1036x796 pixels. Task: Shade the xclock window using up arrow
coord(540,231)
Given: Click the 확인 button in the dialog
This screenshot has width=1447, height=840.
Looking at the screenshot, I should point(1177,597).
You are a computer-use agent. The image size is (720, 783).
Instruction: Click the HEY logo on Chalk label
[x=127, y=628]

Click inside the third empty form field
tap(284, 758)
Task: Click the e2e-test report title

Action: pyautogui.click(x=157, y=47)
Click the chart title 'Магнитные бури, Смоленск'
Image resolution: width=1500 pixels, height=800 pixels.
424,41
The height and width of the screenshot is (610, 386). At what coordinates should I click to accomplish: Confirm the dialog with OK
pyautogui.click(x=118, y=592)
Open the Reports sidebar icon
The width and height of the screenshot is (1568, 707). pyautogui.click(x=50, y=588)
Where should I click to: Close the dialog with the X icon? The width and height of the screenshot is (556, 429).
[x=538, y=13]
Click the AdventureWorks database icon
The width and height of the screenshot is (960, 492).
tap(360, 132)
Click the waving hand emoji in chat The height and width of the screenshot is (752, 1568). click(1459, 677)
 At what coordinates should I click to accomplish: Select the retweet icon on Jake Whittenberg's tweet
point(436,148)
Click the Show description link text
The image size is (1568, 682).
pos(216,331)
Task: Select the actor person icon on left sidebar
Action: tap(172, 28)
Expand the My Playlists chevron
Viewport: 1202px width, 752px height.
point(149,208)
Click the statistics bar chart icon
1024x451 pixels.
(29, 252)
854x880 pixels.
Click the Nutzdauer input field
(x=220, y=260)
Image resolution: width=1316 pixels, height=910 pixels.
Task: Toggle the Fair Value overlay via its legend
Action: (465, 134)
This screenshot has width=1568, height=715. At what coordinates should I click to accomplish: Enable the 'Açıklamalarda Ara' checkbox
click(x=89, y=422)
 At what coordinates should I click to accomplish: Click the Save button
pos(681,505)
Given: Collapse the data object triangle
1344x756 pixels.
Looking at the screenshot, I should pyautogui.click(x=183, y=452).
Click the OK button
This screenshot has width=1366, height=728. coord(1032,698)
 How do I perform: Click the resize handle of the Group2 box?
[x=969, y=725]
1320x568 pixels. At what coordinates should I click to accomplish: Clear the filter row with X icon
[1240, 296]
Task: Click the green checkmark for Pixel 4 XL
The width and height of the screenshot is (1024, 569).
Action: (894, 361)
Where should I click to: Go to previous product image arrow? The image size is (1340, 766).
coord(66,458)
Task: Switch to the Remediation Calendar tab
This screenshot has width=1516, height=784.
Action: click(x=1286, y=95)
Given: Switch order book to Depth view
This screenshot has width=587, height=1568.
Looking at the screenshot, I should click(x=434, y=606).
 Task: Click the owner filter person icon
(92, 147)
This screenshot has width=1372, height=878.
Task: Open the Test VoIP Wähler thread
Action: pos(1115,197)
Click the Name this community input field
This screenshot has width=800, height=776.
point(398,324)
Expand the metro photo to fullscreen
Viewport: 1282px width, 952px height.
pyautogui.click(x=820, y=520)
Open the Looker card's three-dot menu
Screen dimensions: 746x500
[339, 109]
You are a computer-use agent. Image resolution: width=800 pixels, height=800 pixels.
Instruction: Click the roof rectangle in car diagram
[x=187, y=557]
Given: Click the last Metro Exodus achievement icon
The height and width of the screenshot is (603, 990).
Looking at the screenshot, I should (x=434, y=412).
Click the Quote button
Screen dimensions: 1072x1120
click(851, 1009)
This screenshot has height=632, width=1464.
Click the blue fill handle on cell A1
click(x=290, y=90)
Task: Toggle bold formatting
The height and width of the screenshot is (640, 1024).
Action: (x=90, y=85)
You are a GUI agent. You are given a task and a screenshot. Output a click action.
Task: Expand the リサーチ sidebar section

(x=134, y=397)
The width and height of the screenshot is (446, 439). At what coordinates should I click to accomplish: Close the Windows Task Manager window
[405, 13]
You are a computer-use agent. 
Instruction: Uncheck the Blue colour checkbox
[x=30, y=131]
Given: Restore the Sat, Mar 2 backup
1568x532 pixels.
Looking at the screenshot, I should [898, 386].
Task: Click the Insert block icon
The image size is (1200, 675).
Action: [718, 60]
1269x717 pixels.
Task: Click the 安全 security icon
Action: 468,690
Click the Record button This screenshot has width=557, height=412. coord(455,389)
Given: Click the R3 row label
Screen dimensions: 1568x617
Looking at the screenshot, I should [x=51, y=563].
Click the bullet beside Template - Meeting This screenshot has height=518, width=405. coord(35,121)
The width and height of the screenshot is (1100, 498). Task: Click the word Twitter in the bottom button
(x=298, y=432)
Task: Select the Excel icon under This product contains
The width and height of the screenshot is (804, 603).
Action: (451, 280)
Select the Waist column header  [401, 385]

□ □ □ □ □ □ □

■ Prompt
Copy back the listing above exactly, but only from the line with "The height and width of the screenshot is (610, 386)." through the line with "Expand the My Playlists chevron", both ends included.

■ Reply
The height and width of the screenshot is (610, 386). At what coordinates should I click to accomplish: Confirm the dialog with OK
pyautogui.click(x=118, y=592)
Open the Reports sidebar icon
The width and height of the screenshot is (1568, 707). pyautogui.click(x=50, y=588)
Where should I click to: Close the dialog with the X icon? The width and height of the screenshot is (556, 429).
[x=538, y=13]
Click the AdventureWorks database icon
The width and height of the screenshot is (960, 492).
tap(360, 132)
Click the waving hand emoji in chat The height and width of the screenshot is (752, 1568). click(1459, 677)
 At what coordinates should I click to accomplish: Select the retweet icon on Jake Whittenberg's tweet
point(436,148)
Click the Show description link text
The image size is (1568, 682).
pos(216,331)
Task: Select the actor person icon on left sidebar
Action: tap(172, 28)
Expand the My Playlists chevron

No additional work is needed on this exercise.